Spending: Ireland has never succeeded in cutting its cloth by so much
Published 25/11/2010 | 12:24
THE Government is promising to cut public spending by 12pc – a feat that has never been achieved before in the history of the State.
Projections show the Government plans to cut current expenditure from €54.8bn this year to €48bn in 2014, a drop of 12.4pc.
Austerity programmes in other countries have also involved deep cuts to expenditure. But when inflation has been taken into account the actual real cash amount has not fallen by much, if at all, in those countries.
This has also been the practice in Ireland.
Expenditure cuts, when adjusted for inflation, are usually not as deep as those announced by the Government. But the difficult part will be achieving the cuts and making them permanent.
In Ireland's case the scale of expenditure cuts is considerable.

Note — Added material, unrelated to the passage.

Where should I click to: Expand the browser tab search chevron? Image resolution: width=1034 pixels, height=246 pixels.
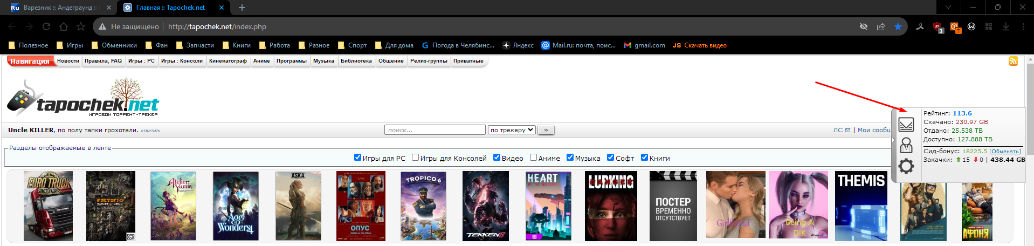coord(948,8)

Capital spending, on roads, bridges and other infrastructure will fall sharply over the period from €6.1bn to €3.5bn.
“Capital spending must be reduced,” the plan states.
But the Government defended the cuts by saying there was significant capital investment over recent years which had “transformed” the roads network and the public transport system.
The Government claimed current expenditure was going back to 2007 levels.
Finance Minister Brian Lenihan said the Government simply had to cut spending so the deficit fell back to single-digit figures as a percentage of GDP. Under the assumptions in yesterdays plan, the deficit will finally head below 10pc to 9.1pc, followed by 7pc the next year and 5.5pc in 2013.
Ultimately, by 2014, the Government is hoping to deficit will be within the rules of the EU's Stability and Growth Pact.
In terms of tax revenue, the Government is hoping for huge increases in the tax take, from €31.5bn this year to €42.2bn by 2014.
The amount of spending cuts the Government needs to engage in will depend heavily on the forecasts for growth. For the first time in many years the Department of Finance is predicting slower growth than most other analysts.
Next year, the Department expects GDP to rise by 1.75pc, but the IMF has growth at 2.3pc, while a Reuters poll of other economists has the figure at 2p.